Stories from the office – subverted expectations

When I got into work this morning, right after the first two sips of coffee, I saw an inspirational video posted by one of my LinkedIn contacts. It was a challenge he sent out – to make today the most productive we can.

I had been on a productivity hot streak – I had written and posted eight blogs in seven business days, and I was ready to blast out another piece today. After seeing the LinkedIn video, I challenged myself to write two.

Unfortunately (fortunate for the tendons in my wrist, however), the hot streak came to a close.

Our CEO is a big believer in letting us carve our own path, discover the dead ends, and learn from them. There’s never been any pressure to not make a mistake – the expectation isn’t perfection, but rather the ability to pivot quickly and make the most from (and fix) said mistake.

Mistake #1

Not talking to any devs about the content wheels the content department came up with.

Believe it or not (but it’s very believable), before I started with NS804 I had about as little knowledge about app development as possible. The first smartphone I ever got was a hand-me-down iPhone 5c in 2015. I still use it – all five available gigabytes.

I’m pretty okay at learning new things, however, which is the reason I’m here. I’ve learned a lot in these past eight months, and I hadn’t hit a snag since January when I first tried to wrap my head around writing a layperson’s guide to Android development. I’ve gotten to that point where if a developer is talking about what they’re working on, I can glean about 70% of what they’re getting at – it’s like when you can understand the words of another language when it’s spoken to you, but you can’t form them in your head to respond. In my case, it usually means I spend about 70% of the conversation nodding my head up and down, because that’s the universal way to communicate “I understood what you said, I just have nothing important to add.”

So anyway, the title of the story I planned to write today was this: “How to migrate your users when updating your app.”

If you’re a developer, you most likely just blinked from the… ridiculousness of that title.

You see, I’m a writer, not a developer. I have a degree in creative advertising, not computer science or information technology. The last marketing department I worked in was for a reclaimed wood shop.

But don’t worry – our blogs and guides aren’t pulled out of a hat and vetted by someone who doesn’t have enough technical knowledge to understand when they’re on a wild goose chase (like the situation I’m currently writing about). There’s our dev’s expert review backing our content.

Mistake #2

“If you can’t find it on Google, it might be because the thing you’re looking for doesn’t actually exist.” – Future Kate, hindsight-ing past Kate.

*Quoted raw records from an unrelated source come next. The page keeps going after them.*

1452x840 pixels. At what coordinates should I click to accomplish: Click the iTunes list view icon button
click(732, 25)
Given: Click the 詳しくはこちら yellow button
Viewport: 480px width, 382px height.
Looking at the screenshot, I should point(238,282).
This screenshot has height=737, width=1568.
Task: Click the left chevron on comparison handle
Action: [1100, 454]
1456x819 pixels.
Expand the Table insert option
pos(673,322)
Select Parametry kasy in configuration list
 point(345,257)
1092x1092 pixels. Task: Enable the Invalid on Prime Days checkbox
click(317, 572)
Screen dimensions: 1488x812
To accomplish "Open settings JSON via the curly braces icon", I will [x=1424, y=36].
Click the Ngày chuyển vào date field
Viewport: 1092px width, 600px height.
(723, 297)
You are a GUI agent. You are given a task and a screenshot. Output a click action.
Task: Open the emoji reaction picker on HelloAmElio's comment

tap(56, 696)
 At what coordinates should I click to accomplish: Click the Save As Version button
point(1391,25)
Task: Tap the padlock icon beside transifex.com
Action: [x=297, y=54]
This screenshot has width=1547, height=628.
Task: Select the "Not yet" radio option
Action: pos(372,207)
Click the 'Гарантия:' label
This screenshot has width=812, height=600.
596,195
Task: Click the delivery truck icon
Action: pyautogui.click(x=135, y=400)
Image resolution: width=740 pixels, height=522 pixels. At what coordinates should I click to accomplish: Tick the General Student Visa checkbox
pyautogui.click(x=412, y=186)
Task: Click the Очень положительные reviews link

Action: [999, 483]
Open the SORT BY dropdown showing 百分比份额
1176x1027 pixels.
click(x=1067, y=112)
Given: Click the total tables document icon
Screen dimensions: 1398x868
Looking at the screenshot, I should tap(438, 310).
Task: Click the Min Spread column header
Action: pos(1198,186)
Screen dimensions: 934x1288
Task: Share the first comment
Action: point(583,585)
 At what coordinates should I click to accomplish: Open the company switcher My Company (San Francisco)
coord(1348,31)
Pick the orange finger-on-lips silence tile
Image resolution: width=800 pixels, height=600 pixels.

I mean, yes, there are better resources out there, like Stack Overflow or Exchange for the answers to detailed or technical questions. But when you’re writing a piece that needs to be understood by everyone, it’s better to start with resources that were meant to be consumed by non-tech people. You know, don’t reinvent the wheel, work smarter, not harder sort of deal.

All that I could find were how-to’s on migrating your app to the cloud – all well and good, but it wasn’t what I was looking for. I’m not one who gives up all that easily, however, so I kept refining my queries, digging deeper.

For a while I was a little excited by the thought of writing a blog on a subject no one had touched yet – the fabled nascent piece of content. Now, if you are a developer, you might be shaking your head at your screen right now, thinking to yourself, “yeah, you couldn’t find anything because it’s a literal non-issue.”

But, dear developer, to someone who has worked on re-branding campaigns, it was a natural, completely rational subject to tackle.

The funny part is that I totally understood you could update an app’s code base with anything. Sure, if it’s on the App Store, you need to get your update approved by Apple first, but you can switch out a build that was made in React Native with true Native, or vice versa.

Unfortunately for my productivity, I had to be bashed in the face with this information before it really sunk in.

I finally found the answer as to why I couldn’t find any pertinent info about user migration on Google – from, you guessed it, Stack Exchange:

stackexchange

“Oh,” I found myself thinking. “Duh.”

Just to be sure, I walked down the hall to our senior Swift dev’s cubicle. She was talking to our CEO, who was sitting on the comfy red couch we like to gather around, their conversation about some company growth we’ve experienced recently.

“Sorry for interrupting,” I began. “but I have a question…”

We shared a laugh, them laughing at the situation, me laughing at my own expense. If you can’t laugh at yourself, you’ll never laugh again, after all.

They quickly responded with the exact reasons listed in the Stack Exchange answer, while I nodded along.

As if the universe wanted to ensure that user migration was a non-issue, our CEO reminded me of another fact – DIY app builders like Appy Pie (again, I don’t hate you Appy Pie) retain the rights to the entirety of the code of your app – so if you outgrow their services and want to make a new app, you’re starting from scratch anyway. Because the law.

Luckily, the best part about a content wheel is you have the next six months of your professional life planned out, so I told our CEO I’d just move on to the next blog topic we had strategized on.

“Write something about this,” he said.